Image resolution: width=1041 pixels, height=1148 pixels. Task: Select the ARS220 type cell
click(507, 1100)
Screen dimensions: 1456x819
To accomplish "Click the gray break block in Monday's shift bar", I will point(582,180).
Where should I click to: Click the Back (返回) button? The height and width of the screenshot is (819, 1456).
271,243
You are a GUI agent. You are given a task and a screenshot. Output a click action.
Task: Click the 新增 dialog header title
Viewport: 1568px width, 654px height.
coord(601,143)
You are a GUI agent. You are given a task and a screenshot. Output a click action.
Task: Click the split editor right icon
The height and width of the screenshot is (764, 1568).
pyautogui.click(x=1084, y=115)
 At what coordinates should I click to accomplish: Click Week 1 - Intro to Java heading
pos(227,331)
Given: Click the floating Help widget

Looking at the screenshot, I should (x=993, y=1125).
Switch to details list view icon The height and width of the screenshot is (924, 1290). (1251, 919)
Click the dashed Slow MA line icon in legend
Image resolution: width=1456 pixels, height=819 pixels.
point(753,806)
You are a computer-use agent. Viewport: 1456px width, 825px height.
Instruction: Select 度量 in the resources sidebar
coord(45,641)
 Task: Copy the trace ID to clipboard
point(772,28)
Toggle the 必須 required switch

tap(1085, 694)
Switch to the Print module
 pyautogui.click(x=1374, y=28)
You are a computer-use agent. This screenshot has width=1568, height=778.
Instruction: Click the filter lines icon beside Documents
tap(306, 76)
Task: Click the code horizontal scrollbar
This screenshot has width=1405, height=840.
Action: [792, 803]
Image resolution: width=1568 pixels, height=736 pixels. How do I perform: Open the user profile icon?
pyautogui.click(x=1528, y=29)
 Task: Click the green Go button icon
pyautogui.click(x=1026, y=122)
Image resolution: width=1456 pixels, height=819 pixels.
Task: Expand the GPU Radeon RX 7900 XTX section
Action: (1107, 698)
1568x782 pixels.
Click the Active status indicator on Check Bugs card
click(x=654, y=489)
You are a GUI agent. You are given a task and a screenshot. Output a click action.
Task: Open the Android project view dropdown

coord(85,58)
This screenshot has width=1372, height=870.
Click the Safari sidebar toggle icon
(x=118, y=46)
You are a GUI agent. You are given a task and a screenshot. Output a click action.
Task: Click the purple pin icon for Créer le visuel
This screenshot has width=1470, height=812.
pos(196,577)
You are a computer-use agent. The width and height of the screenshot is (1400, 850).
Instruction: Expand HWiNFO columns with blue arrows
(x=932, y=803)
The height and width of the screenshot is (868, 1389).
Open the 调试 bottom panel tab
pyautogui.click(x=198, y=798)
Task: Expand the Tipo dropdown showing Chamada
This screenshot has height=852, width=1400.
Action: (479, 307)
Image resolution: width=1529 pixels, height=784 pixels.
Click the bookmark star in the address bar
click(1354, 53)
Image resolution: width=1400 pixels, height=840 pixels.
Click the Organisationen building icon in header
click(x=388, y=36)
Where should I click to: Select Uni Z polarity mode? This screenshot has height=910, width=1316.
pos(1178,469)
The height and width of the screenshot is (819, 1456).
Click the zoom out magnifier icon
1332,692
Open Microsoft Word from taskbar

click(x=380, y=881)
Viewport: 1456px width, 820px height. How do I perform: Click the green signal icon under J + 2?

-- TASK OBJECTIVE --
Output the records above in full, with nothing altered.

-- YOUR RESPONSE --
Image resolution: width=1041 pixels, height=1148 pixels. Task: Select the ARS220 type cell
click(507, 1100)
Screen dimensions: 1456x819
To accomplish "Click the gray break block in Monday's shift bar", I will point(582,180).
Where should I click to: Click the Back (返回) button? The height and width of the screenshot is (819, 1456).
271,243
You are a GUI agent. You are given a task and a screenshot. Output a click action.
Task: Click the 新增 dialog header title
Viewport: 1568px width, 654px height.
coord(601,143)
You are a GUI agent. You are given a task and a screenshot. Output a click action.
Task: Click the split editor right icon
The height and width of the screenshot is (764, 1568).
pyautogui.click(x=1084, y=115)
 At what coordinates should I click to accomplish: Click Week 1 - Intro to Java heading
pos(227,331)
Given: Click the floating Help widget

Looking at the screenshot, I should (x=993, y=1125).
Switch to details list view icon The height and width of the screenshot is (924, 1290). (1251, 919)
Click the dashed Slow MA line icon in legend
Image resolution: width=1456 pixels, height=819 pixels.
point(753,806)
You are a computer-use agent. Viewport: 1456px width, 825px height.
Instruction: Select 度量 in the resources sidebar
coord(45,641)
 Task: Copy the trace ID to clipboard
point(772,28)
Toggle the 必須 required switch

tap(1085, 694)
Switch to the Print module
 pyautogui.click(x=1374, y=28)
You are a computer-use agent. This screenshot has width=1568, height=778.
Instruction: Click the filter lines icon beside Documents
tap(306, 76)
Task: Click the code horizontal scrollbar
This screenshot has width=1405, height=840.
Action: [792, 803]
Image resolution: width=1568 pixels, height=736 pixels. How do I perform: Open the user profile icon?
pyautogui.click(x=1528, y=29)
 Task: Click the green Go button icon
pyautogui.click(x=1026, y=122)
Image resolution: width=1456 pixels, height=819 pixels.
Task: Expand the GPU Radeon RX 7900 XTX section
Action: (1107, 698)
1568x782 pixels.
Click the Active status indicator on Check Bugs card
click(x=654, y=489)
You are a GUI agent. You are given a task and a screenshot. Output a click action.
Task: Open the Android project view dropdown

coord(85,58)
This screenshot has width=1372, height=870.
Click the Safari sidebar toggle icon
(x=118, y=46)
You are a GUI agent. You are given a task and a screenshot. Output a click action.
Task: Click the purple pin icon for Créer le visuel
This screenshot has width=1470, height=812.
pos(196,577)
You are a computer-use agent. The width and height of the screenshot is (1400, 850).
Instruction: Expand HWiNFO columns with blue arrows
(x=932, y=803)
The height and width of the screenshot is (868, 1389).
Open the 调试 bottom panel tab
pyautogui.click(x=198, y=798)
Task: Expand the Tipo dropdown showing Chamada
This screenshot has height=852, width=1400.
Action: (479, 307)
Image resolution: width=1529 pixels, height=784 pixels.
Click the bookmark star in the address bar
click(1354, 53)
Image resolution: width=1400 pixels, height=840 pixels.
Click the Organisationen building icon in header
click(x=388, y=36)
Where should I click to: Select Uni Z polarity mode? This screenshot has height=910, width=1316.
pos(1178,469)
The height and width of the screenshot is (819, 1456).
Click the zoom out magnifier icon
1332,692
Open Microsoft Word from taskbar

click(x=380, y=881)
Viewport: 1456px width, 820px height. How do I perform: Click the green signal icon under J + 2?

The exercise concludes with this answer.